Extract |
════

For the eleventh time since its founding, Arts in the Armed Forces, a non-profit organization founded by Academy Award-nominated actor and former U.S. Marine Adam Driver, and his wife, the actress Joanne Tucker, brought high-quality theater to active duty service members, veterans and their families on Broadway.
The play, A Raisin in the Sun, by the playwright Lorraine Hansberry was once considered a 'risky investment' to produce given the prominently all-black cast and racial subject matter as it premiered at a time when the Jim Crow South continued to disenfranchise Americans of color, per Academy Award winner and U.S. Army veteran Sidney Poitier, who starred in the original performance at the Ethel Barrymore Theatre back in 1959.
But 60-years later since it first debuted less than a mile down the road, Driver believes the play and prose of race and poverty—completely void of military subject matter—can bridge a gap of understanding between the military and civilian communities, and even more so, within the veteran's own experiences from service and war.

════

Provided material |

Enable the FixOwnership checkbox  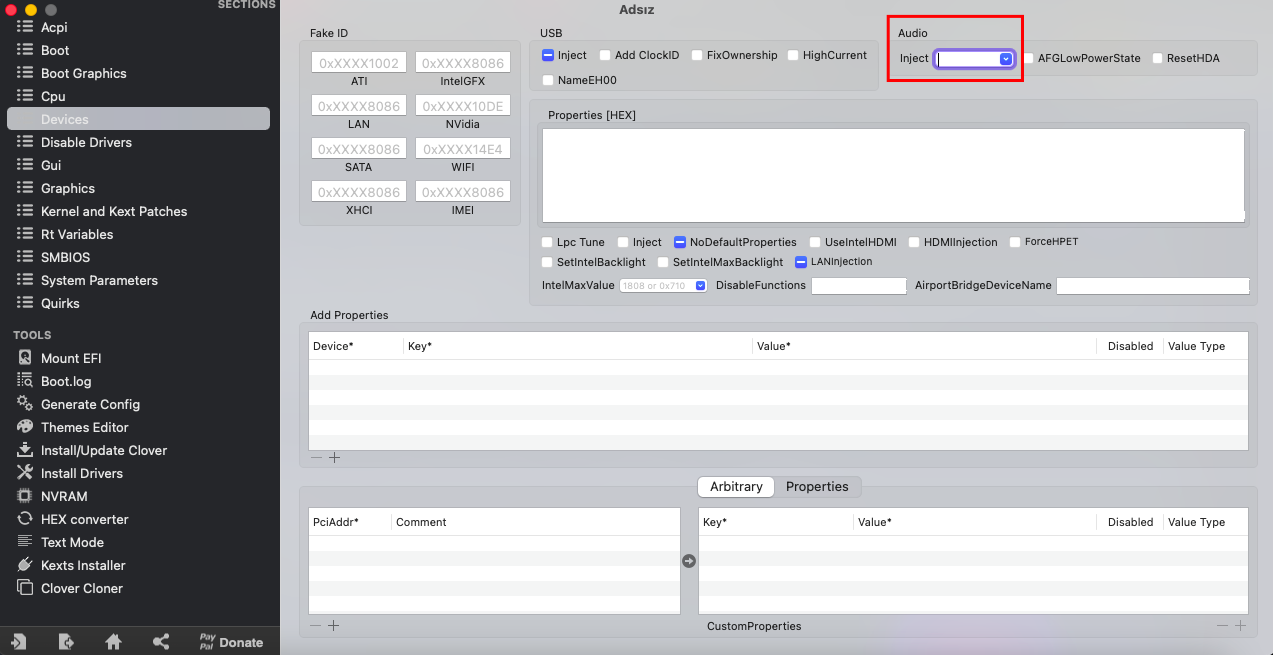click(698, 56)
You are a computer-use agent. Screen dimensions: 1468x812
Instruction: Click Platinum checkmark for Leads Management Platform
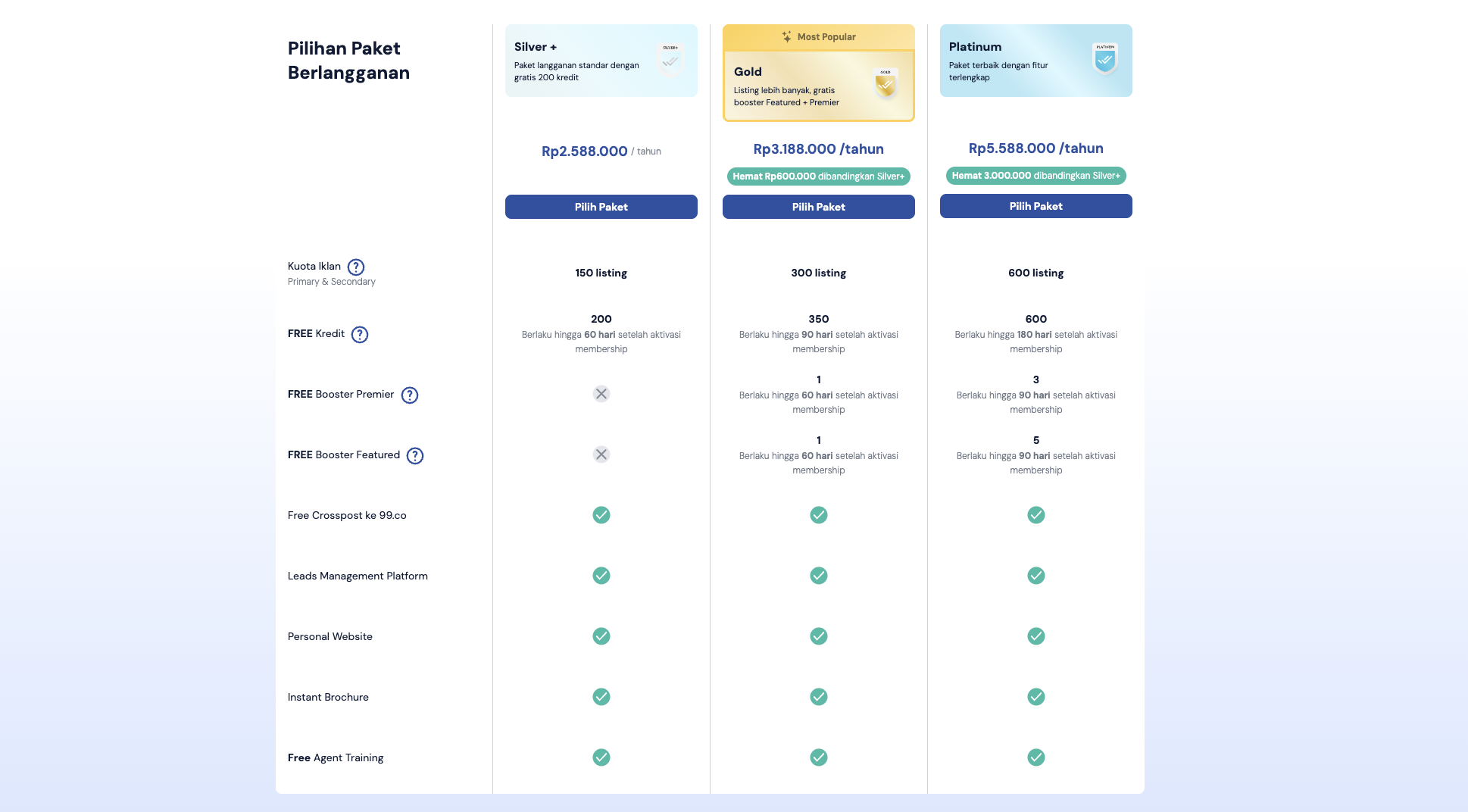click(x=1036, y=576)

════

Exercise requirements |
1. Please translate this sentence from the article on Arts in the Armed Forces into Spanish: "For the eleventh time since its founding, Arts in the Armed Forces, a non-profit organization founded by Academy Award-nominated actor and former U.S. Marine Adam Driver, and his wife, the actress Joanne Tucker, brought high-quality theater to active duty service members, veterans and their families on Broadway."
2. Carry the article on Arts in the Armed Forces and its Broadway staging of A Raisin in the Sun forward, starting after its final sentence.

Answers per task |
1. Por undécima vez desde su fundación, Arts in the Armed Forces, una organización sin fines de lucro fundada por el actor nominado al Premio de la Academia y exmarine de los Estados Unidos Adam Driver y su esposa, la actriz Joanne Tucker, llevó teatro de alta calidad a militares en servicio activo, veteranos y sus familias en Broadway.

2.
"Our readings are minimal by design...we throw away sets, costumes, lights...we just read a great play with great actors and have a conversation afterward," Driver told the Veterans Day audience at the American Airlines Theater. "I know it's a common adage in acting to say 'we're not saving lives,' but I think art does save lives. It just brings people out of the dark."

So amid the cold and the Broadway lights and the sounds of New York City reverberating off its own skyscrapers, a small and often overlooked class of Americans—military veterans and their families—gathered at the American Airlines Theatre to hear the prose of a play for one night only.
Current and former military service members traveled from across the country to the heart of Broadway for the free performance. The old breed of soldiers—some wearing World War II and Vietnam veteran baseball caps—came undeterred by age or faltering health. They mingled in seamlessly with those veterans who hold the rawness and grief of more recent conflict in Iraq and Afghanistan.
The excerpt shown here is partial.